Boom repair and sail replacement
In one of those particularly windy days when I was the only sailor foolish enough to be out on the water, I snapped attachment point of the mainsheet to the boom during a practice man-overboard maneuver to recuperate a backpack that happened to be floating near me in the water. The mainsheet attachment broke off in the middle of a jibe, which caused the boom to swing against the shrouds and snap the gooseneck attaching the boom to the mast.
Really, it was for the best. The failing hardware showed me a weakness that needed to be fixed prior to any multi-day coastal cruising. I brought the boom in to Ballenger Spar Systems. Their shop manufactured a new gooseneck and made an even stronger attachment point for the mainsheet. I switched to dyneema reeflines, which seems to be an improvement from the standard polyester lines.
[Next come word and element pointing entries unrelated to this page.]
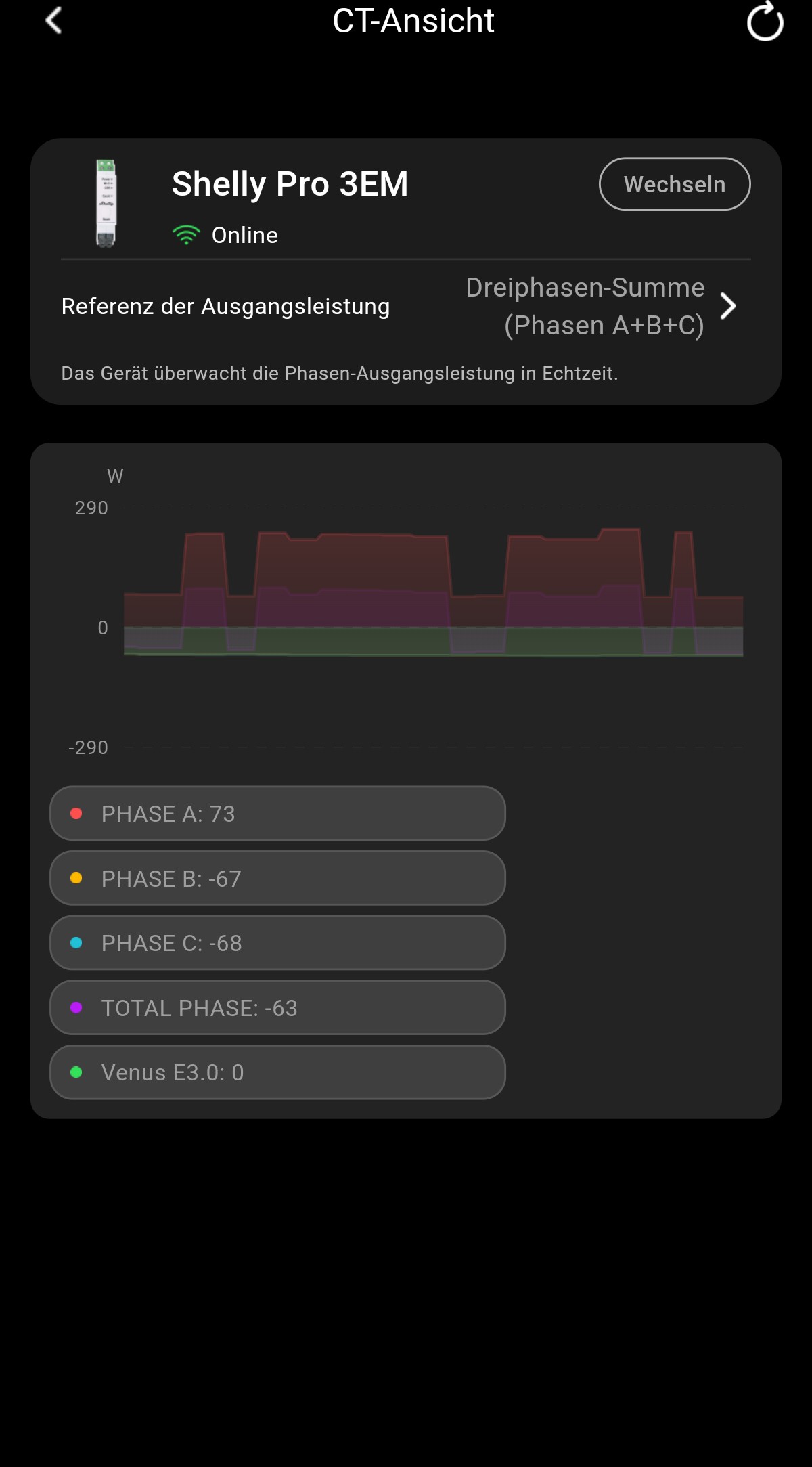Click the cyan Phase C color dot
This screenshot has height=1467, width=812.
coord(76,943)
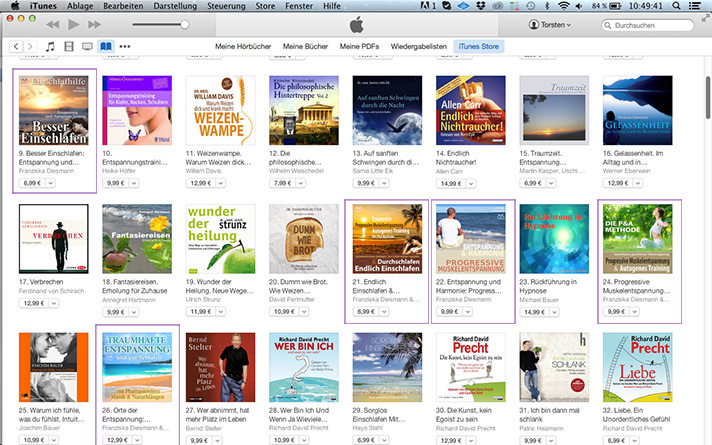The width and height of the screenshot is (712, 445).
Task: Open the TV Shows library icon
Action: 88,47
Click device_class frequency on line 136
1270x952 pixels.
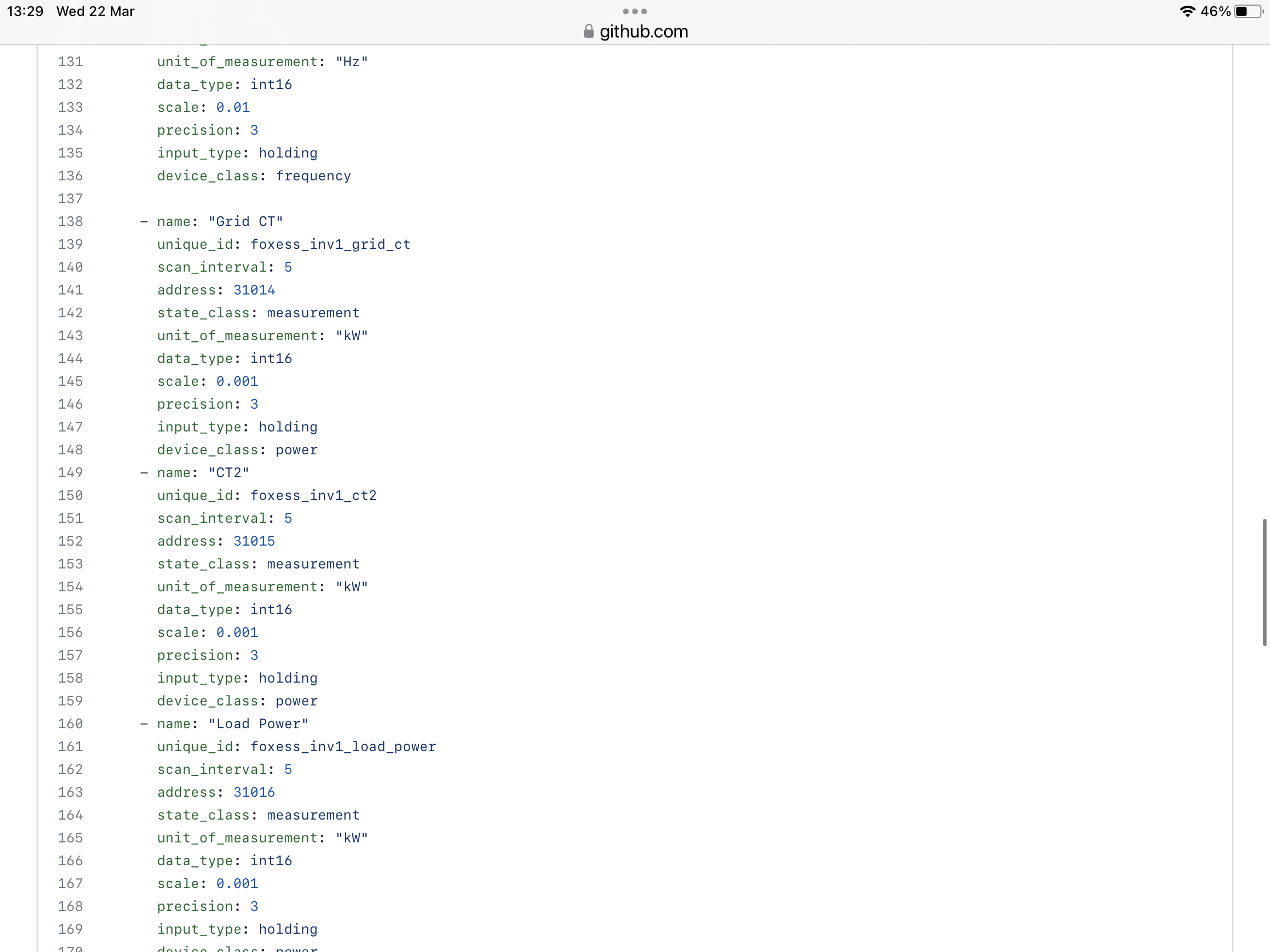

Ballenger also riveted on hardware for a second reefing line. While my 20+ year-old mainsail only had one reef point, I realized that on the windiest days, a second reef point was very much needed.
The mainsail and class jib were replaced with sails made by North Sails, a company with an entire line of sails for the H-Boat. The new sails were standard dacron for cruising and singlehanded racing. A new cover by Bullseye Canvas was made for the new mainsail. All together, I’m very pleased with the sails and setup! They came in handy during the trip from Santa Cruz to Berkeley in September.